▸ **Что сделать**
Выпишите из записей ниже все строки, где встречается слово «location».

▸ **Записи**
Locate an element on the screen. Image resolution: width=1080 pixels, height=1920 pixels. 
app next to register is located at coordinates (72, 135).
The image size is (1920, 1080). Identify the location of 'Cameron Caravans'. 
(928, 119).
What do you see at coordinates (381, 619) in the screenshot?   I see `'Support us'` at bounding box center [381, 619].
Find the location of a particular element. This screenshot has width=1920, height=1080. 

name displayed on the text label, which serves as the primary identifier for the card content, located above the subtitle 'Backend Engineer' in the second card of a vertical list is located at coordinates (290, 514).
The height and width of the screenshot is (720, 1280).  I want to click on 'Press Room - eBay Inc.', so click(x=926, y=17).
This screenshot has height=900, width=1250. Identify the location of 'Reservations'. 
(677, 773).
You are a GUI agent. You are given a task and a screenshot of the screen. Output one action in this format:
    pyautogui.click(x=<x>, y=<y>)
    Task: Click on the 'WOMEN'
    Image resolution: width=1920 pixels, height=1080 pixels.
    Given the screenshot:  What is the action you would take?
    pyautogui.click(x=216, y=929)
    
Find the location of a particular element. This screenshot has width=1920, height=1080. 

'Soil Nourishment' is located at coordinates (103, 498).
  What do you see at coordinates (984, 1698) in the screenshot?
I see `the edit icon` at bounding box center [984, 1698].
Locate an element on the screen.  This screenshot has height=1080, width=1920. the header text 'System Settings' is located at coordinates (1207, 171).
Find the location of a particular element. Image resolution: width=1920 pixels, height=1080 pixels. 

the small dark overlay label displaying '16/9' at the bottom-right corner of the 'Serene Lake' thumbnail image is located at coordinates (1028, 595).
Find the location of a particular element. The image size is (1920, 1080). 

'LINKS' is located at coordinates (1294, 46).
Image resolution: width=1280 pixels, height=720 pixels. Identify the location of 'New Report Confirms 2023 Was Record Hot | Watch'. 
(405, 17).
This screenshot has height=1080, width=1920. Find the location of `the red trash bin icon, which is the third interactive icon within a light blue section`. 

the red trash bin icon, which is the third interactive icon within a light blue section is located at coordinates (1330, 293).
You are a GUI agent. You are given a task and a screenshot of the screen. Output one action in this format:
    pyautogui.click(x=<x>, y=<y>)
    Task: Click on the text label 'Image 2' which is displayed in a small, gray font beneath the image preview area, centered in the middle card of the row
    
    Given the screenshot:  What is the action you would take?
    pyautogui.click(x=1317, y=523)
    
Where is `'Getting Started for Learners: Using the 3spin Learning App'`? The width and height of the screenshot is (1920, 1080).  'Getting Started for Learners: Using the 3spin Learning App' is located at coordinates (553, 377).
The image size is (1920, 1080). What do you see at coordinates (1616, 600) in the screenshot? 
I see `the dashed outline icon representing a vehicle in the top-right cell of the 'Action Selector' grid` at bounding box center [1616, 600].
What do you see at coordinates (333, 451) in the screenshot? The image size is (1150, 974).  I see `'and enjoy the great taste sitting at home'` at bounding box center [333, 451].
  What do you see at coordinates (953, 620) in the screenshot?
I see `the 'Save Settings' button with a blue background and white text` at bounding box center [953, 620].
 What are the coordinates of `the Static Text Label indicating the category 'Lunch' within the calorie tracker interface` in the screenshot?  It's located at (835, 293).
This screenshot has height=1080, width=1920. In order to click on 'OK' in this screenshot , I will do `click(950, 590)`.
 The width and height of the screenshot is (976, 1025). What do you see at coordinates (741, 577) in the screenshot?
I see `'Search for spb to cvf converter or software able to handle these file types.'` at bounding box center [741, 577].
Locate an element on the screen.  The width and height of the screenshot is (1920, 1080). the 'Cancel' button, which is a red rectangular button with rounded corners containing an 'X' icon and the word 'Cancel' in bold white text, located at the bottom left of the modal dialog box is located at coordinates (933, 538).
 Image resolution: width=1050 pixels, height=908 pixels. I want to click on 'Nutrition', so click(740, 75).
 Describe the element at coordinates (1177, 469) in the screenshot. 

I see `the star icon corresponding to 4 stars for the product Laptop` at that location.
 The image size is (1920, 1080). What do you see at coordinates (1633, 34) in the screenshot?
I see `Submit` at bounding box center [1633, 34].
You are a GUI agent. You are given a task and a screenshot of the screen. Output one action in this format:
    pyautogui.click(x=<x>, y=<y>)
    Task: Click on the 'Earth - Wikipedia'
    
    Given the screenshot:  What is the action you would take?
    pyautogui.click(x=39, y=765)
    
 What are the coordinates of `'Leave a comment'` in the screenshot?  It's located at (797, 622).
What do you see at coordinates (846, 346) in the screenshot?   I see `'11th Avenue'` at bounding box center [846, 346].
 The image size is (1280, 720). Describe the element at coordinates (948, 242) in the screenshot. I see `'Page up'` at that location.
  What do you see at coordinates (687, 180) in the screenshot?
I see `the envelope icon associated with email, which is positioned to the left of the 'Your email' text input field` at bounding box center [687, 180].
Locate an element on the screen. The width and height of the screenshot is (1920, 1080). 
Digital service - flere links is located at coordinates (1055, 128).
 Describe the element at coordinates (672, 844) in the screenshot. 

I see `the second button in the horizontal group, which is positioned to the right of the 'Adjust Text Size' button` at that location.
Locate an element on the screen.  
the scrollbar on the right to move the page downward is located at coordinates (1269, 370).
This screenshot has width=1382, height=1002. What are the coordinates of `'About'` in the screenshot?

▸ **Решение**
The image size is (1920, 1080). Identify the location of 'Cameron Caravans'. 
Find the location of a particular element. This screenshot has width=1920, height=1080. 
This screenshot has height=900, width=1250. Identify the location of 'Reservations'. 
Find the location of a particular element. This screenshot has width=1920, height=1080. 
Find the location of a particular element. Image resolution: width=1920 pixels, height=1080 pixels. 
Find the location of a particular element. The image size is (1920, 1080). 
Image resolution: width=1280 pixels, height=720 pixels. Identify the location of 'New Report Confirms 2023 Was Record Hot | Watch'. 
This screenshot has height=1080, width=1920. Find the location of `the red trash bin icon, which is the third interactive icon within a light blue section`. 
I see `the star icon corresponding to 4 stars for the product Laptop` at that location.
 The image size is (1280, 720). Describe the element at coordinates (948, 242) in the screenshot. I see `'Page up'` at that location.
I see `the second button in the horizontal group, which is positioned to the right of the 'Adjust Text Size' button` at that location.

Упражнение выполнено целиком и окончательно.